We fall in love with reading because we love the characters in stories. Today I bring you a thread of the BEST characters in literature:
Jim, from Huckleberry Finn. The moral center of Mark Twain’s best novel, he becomes a surrogate father for the orphaned Huck, who decides he would rather go to hell than betray Jim to slavery. Jim is also the hero of a recent novel, “James,” by Percival Everett.
Mr Collins, from Pride & Prejudice. Everyone’s favorite slightly awkward vicar has a special fondness for Fordyce’s Sermons, shelves in the closet and the esteemed patronage of the Lady Catherine de Bourgh. He deserved a happily ever after with Mary Bennet.

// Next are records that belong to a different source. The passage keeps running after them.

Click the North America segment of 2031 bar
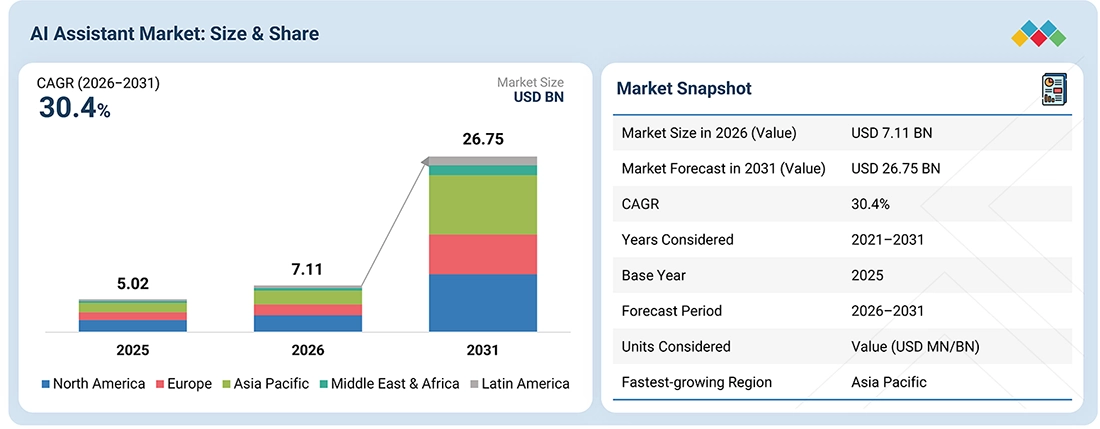The height and width of the screenshot is (429, 1100). [483, 303]
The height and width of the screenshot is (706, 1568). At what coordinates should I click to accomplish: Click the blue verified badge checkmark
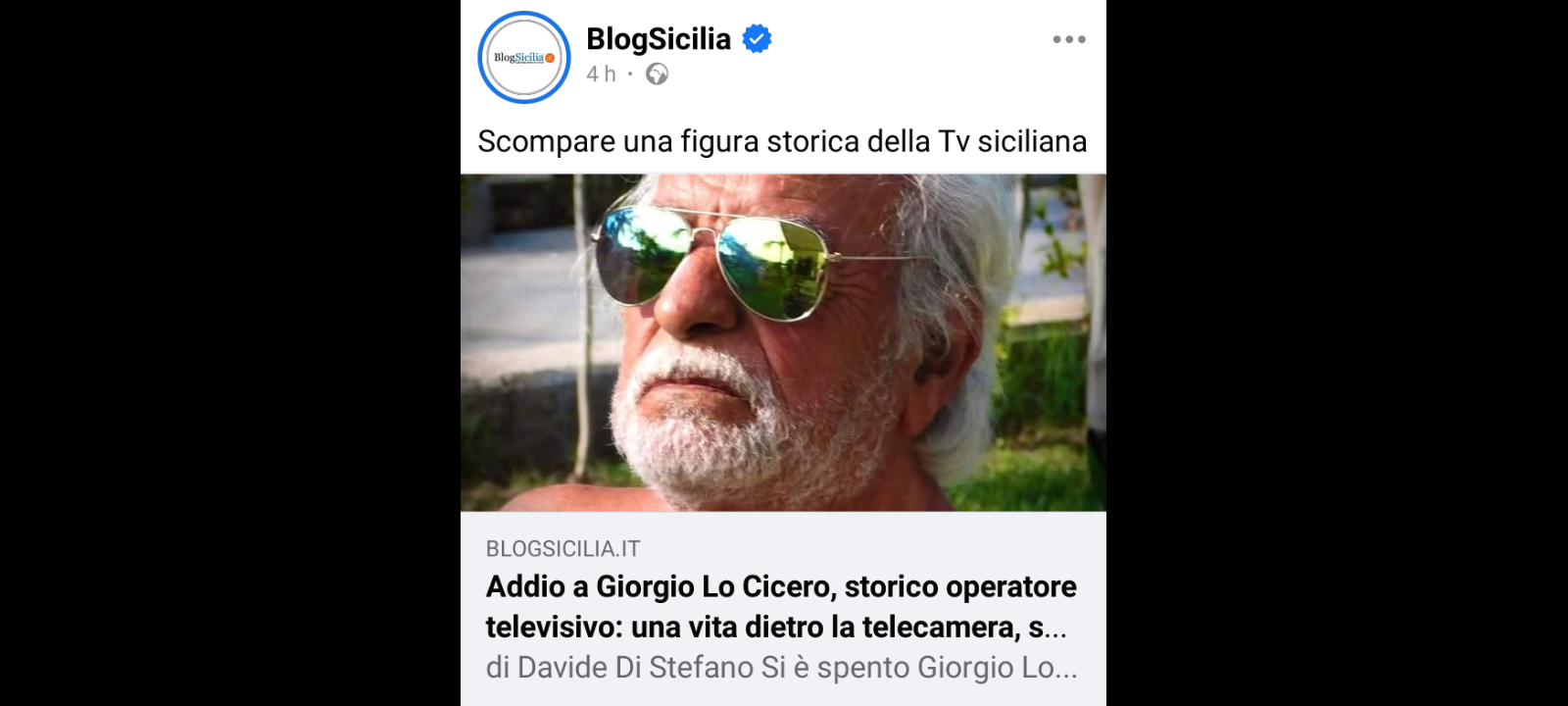pos(757,39)
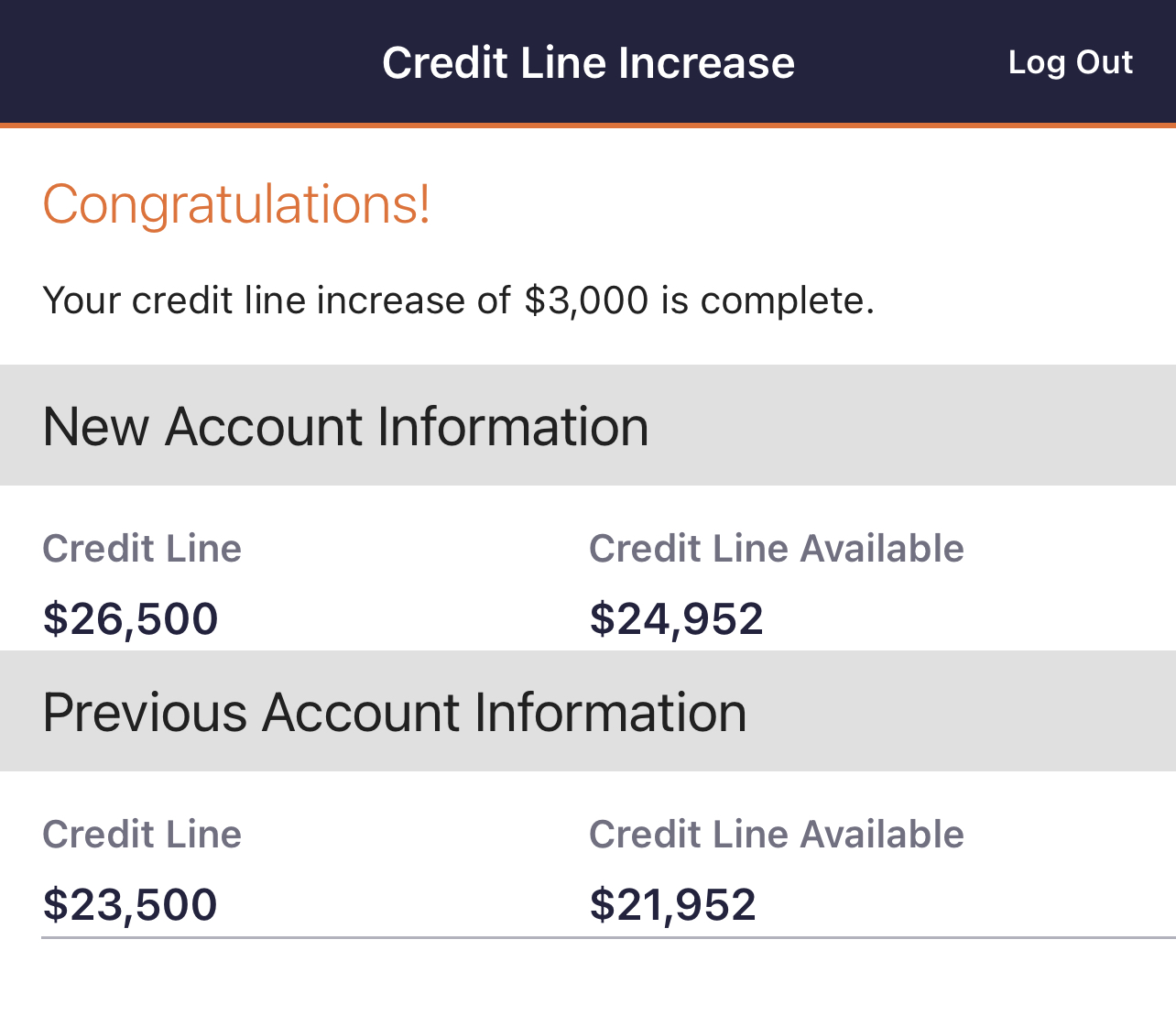The width and height of the screenshot is (1176, 1016).
Task: Click the Log Out button
Action: [1070, 62]
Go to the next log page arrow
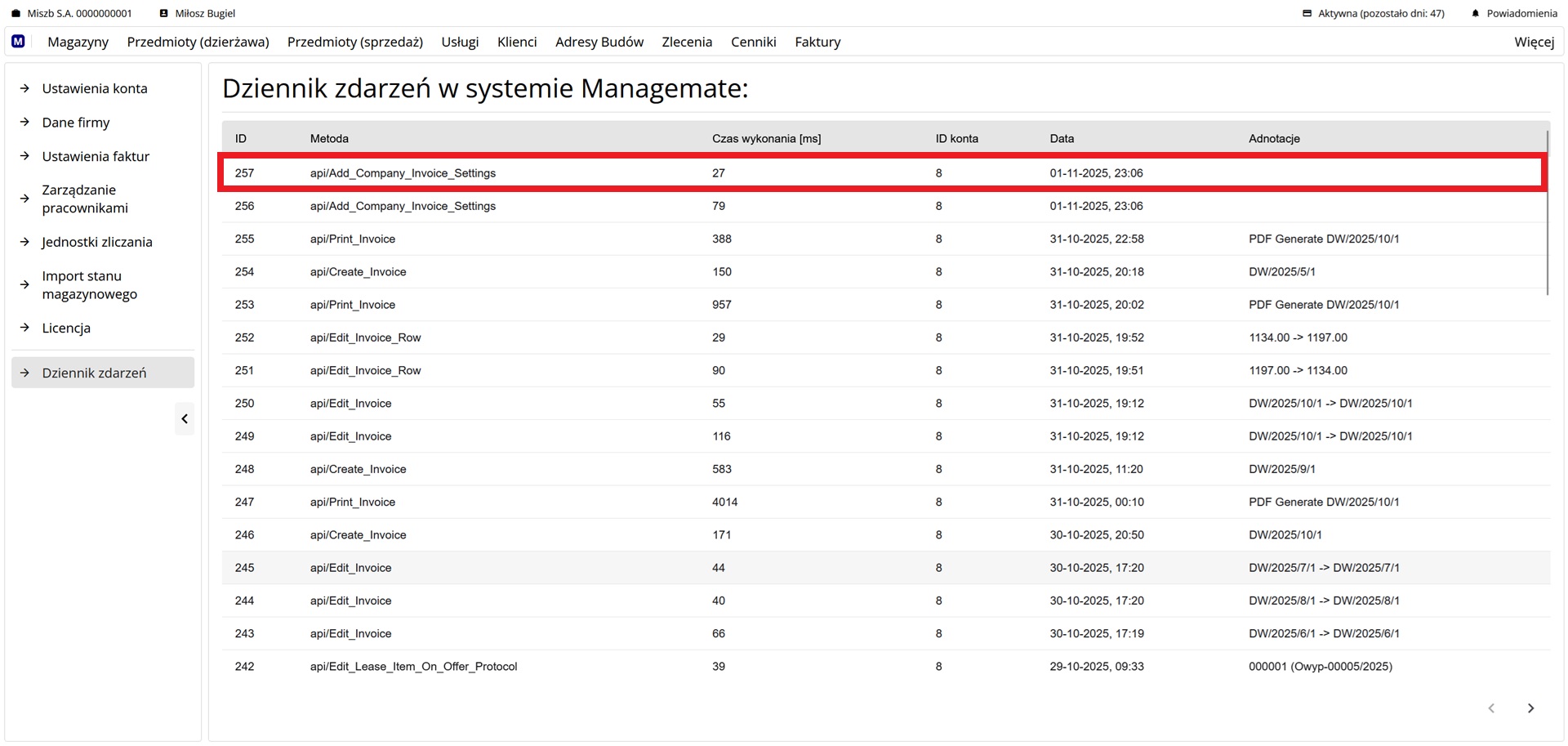 tap(1530, 708)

Rex Mottram, from Brideshead Revisited. Destined for a career in politics, Rex loves women and money. When he becomes Catholic to win the hand of Julia Flyte, her sister convinces him that you can bribe a priest to send an enemy of your choosing to hell. A glorious chump.
Tom Bombadil, from The Lord of the Rings. He wears yellow boats and sings silly songs. He makes the hobbits frolic in the nude. He’s an unsolvable mystery, and his inclusion bolsters the story’s sense of “measureless depth.” Old Tom, he is the master.
Alfred Jingle, from The Pickwick Papers. Jingle turns up in the second chapter of Dickens’s first novel to seduce ladies, start duels and spread mayhem. His sentences peppered with dashes, he’s the first in a long line of scoundrels that includes the Artful Dodger and Uriah Heep.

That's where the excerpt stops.